-- begin EXTRACTED MATERIAL --
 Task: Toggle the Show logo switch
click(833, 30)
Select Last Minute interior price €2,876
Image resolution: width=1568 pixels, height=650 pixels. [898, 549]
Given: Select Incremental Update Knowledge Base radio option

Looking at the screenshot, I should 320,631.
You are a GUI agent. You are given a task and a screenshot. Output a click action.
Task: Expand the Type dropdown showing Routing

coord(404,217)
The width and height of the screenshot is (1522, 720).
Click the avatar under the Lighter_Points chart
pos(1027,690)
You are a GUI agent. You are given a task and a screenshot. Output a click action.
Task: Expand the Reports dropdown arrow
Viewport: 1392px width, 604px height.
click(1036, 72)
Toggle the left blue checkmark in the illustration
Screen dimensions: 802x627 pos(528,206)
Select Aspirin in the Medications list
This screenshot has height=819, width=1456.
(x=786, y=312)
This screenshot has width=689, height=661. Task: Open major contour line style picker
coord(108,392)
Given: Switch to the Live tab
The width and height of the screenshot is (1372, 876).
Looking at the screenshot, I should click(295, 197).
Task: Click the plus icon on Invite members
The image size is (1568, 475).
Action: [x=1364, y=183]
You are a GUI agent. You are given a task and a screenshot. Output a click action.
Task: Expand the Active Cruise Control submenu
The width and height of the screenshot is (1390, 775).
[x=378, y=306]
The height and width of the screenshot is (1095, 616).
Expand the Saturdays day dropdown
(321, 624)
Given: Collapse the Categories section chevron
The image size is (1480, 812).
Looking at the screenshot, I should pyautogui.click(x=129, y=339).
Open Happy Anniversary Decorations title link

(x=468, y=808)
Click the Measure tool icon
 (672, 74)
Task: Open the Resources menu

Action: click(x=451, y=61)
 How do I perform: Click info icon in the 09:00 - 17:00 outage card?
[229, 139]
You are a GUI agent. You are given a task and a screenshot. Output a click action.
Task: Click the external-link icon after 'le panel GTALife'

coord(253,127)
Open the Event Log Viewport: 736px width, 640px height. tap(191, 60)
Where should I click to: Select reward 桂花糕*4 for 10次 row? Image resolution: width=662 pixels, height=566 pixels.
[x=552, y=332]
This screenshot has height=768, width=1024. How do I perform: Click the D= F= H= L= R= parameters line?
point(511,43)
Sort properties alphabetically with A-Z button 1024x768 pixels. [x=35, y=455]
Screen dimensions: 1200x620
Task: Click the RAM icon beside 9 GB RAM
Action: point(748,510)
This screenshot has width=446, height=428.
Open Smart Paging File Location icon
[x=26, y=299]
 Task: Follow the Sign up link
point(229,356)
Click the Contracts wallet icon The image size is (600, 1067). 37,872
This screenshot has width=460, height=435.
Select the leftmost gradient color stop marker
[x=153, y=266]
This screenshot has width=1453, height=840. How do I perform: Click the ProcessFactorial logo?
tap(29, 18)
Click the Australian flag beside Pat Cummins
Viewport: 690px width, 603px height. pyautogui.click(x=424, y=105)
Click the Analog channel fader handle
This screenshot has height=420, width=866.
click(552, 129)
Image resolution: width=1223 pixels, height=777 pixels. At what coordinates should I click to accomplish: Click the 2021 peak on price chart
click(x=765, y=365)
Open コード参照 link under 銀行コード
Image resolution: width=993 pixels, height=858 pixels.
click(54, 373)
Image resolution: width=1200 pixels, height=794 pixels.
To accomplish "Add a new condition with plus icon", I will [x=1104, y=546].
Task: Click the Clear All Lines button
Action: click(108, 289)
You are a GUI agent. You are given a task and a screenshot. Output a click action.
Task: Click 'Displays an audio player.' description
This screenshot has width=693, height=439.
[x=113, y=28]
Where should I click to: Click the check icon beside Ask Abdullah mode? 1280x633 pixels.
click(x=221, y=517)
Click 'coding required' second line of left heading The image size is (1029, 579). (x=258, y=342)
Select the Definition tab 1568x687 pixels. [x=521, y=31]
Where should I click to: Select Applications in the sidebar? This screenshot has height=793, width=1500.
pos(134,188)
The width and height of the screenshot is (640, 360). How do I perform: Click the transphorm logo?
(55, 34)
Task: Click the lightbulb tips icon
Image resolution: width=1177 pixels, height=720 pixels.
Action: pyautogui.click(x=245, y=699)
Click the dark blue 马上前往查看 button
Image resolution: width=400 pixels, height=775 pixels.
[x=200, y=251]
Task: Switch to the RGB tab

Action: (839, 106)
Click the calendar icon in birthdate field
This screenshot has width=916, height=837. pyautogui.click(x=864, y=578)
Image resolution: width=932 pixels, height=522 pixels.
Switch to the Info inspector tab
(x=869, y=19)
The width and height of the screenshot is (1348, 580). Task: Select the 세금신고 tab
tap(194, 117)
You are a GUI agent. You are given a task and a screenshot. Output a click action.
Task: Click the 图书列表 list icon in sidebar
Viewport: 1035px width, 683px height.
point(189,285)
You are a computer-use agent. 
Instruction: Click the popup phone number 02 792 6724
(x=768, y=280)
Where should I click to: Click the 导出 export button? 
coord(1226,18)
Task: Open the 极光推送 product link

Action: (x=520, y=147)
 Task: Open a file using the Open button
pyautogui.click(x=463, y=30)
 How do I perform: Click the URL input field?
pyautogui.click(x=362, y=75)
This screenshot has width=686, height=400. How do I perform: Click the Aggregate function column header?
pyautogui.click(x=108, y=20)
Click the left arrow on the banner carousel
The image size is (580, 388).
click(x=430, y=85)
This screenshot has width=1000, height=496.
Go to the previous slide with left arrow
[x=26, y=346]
-- end EXTRACTED MATERIAL --
Can you copy out every one of the records above, line for line, without changing a single character?

→ ANSWER BELOW:
 Task: Toggle the Show logo switch
click(833, 30)
Select Last Minute interior price €2,876
Image resolution: width=1568 pixels, height=650 pixels. [898, 549]
Given: Select Incremental Update Knowledge Base radio option

Looking at the screenshot, I should 320,631.
You are a GUI agent. You are given a task and a screenshot. Output a click action.
Task: Expand the Type dropdown showing Routing

coord(404,217)
The width and height of the screenshot is (1522, 720).
Click the avatar under the Lighter_Points chart
pos(1027,690)
You are a GUI agent. You are given a task and a screenshot. Output a click action.
Task: Expand the Reports dropdown arrow
Viewport: 1392px width, 604px height.
click(1036, 72)
Toggle the left blue checkmark in the illustration
Screen dimensions: 802x627 pos(528,206)
Select Aspirin in the Medications list
This screenshot has height=819, width=1456.
(x=786, y=312)
This screenshot has width=689, height=661. Task: Open major contour line style picker
coord(108,392)
Given: Switch to the Live tab
The width and height of the screenshot is (1372, 876).
Looking at the screenshot, I should click(295, 197).
Task: Click the plus icon on Invite members
The image size is (1568, 475).
Action: [x=1364, y=183]
You are a GUI agent. You are given a task and a screenshot. Output a click action.
Task: Expand the Active Cruise Control submenu
The width and height of the screenshot is (1390, 775).
[x=378, y=306]
The height and width of the screenshot is (1095, 616).
Expand the Saturdays day dropdown
(321, 624)
Given: Collapse the Categories section chevron
The image size is (1480, 812).
Looking at the screenshot, I should pyautogui.click(x=129, y=339).
Open Happy Anniversary Decorations title link

(x=468, y=808)
Click the Measure tool icon
 (672, 74)
Task: Open the Resources menu

Action: click(x=451, y=61)
 How do I perform: Click info icon in the 09:00 - 17:00 outage card?
[229, 139]
You are a GUI agent. You are given a task and a screenshot. Output a click action.
Task: Click the external-link icon after 'le panel GTALife'

coord(253,127)
Open the Event Log Viewport: 736px width, 640px height. tap(191, 60)
Where should I click to: Select reward 桂花糕*4 for 10次 row? Image resolution: width=662 pixels, height=566 pixels.
[x=552, y=332]
This screenshot has height=768, width=1024. How do I perform: Click the D= F= H= L= R= parameters line?
point(511,43)
Sort properties alphabetically with A-Z button 1024x768 pixels. [x=35, y=455]
Screen dimensions: 1200x620
Task: Click the RAM icon beside 9 GB RAM
Action: point(748,510)
This screenshot has width=446, height=428.
Open Smart Paging File Location icon
[x=26, y=299]
 Task: Follow the Sign up link
point(229,356)
Click the Contracts wallet icon The image size is (600, 1067). 37,872
This screenshot has width=460, height=435.
Select the leftmost gradient color stop marker
[x=153, y=266]
This screenshot has width=1453, height=840. How do I perform: Click the ProcessFactorial logo?
tap(29, 18)
Click the Australian flag beside Pat Cummins
Viewport: 690px width, 603px height. pyautogui.click(x=424, y=105)
Click the Analog channel fader handle
This screenshot has height=420, width=866.
click(552, 129)
Image resolution: width=1223 pixels, height=777 pixels. At what coordinates should I click to accomplish: Click the 2021 peak on price chart
click(x=765, y=365)
Open コード参照 link under 銀行コード
Image resolution: width=993 pixels, height=858 pixels.
click(54, 373)
Image resolution: width=1200 pixels, height=794 pixels.
To accomplish "Add a new condition with plus icon", I will [x=1104, y=546].
Task: Click the Clear All Lines button
Action: click(108, 289)
You are a GUI agent. You are given a task and a screenshot. Output a click action.
Task: Click 'Displays an audio player.' description
This screenshot has width=693, height=439.
[x=113, y=28]
Where should I click to: Click the check icon beside Ask Abdullah mode? 1280x633 pixels.
click(x=221, y=517)
Click 'coding required' second line of left heading The image size is (1029, 579). (x=258, y=342)
Select the Definition tab 1568x687 pixels. [x=521, y=31]
Where should I click to: Select Applications in the sidebar? This screenshot has height=793, width=1500.
pos(134,188)
The width and height of the screenshot is (640, 360). How do I perform: Click the transphorm logo?
(55, 34)
Task: Click the lightbulb tips icon
Image resolution: width=1177 pixels, height=720 pixels.
Action: pyautogui.click(x=245, y=699)
Click the dark blue 马上前往查看 button
Image resolution: width=400 pixels, height=775 pixels.
[x=200, y=251]
Task: Switch to the RGB tab

Action: (839, 106)
Click the calendar icon in birthdate field
This screenshot has width=916, height=837. pyautogui.click(x=864, y=578)
Image resolution: width=932 pixels, height=522 pixels.
Switch to the Info inspector tab
(x=869, y=19)
The width and height of the screenshot is (1348, 580). Task: Select the 세금신고 tab
tap(194, 117)
You are a GUI agent. You are given a task and a screenshot. Output a click action.
Task: Click the 图书列表 list icon in sidebar
Viewport: 1035px width, 683px height.
point(189,285)
You are a computer-use agent. 
Instruction: Click the popup phone number 02 792 6724
(x=768, y=280)
Where should I click to: Click the 导出 export button? 
coord(1226,18)
Task: Open the 极光推送 product link

Action: (x=520, y=147)
 Task: Open a file using the Open button
pyautogui.click(x=463, y=30)
 How do I perform: Click the URL input field?
pyautogui.click(x=362, y=75)
This screenshot has width=686, height=400. How do I perform: Click the Aggregate function column header?
pyautogui.click(x=108, y=20)
Click the left arrow on the banner carousel
The image size is (580, 388).
click(x=430, y=85)
This screenshot has width=1000, height=496.
Go to the previous slide with left arrow
[x=26, y=346]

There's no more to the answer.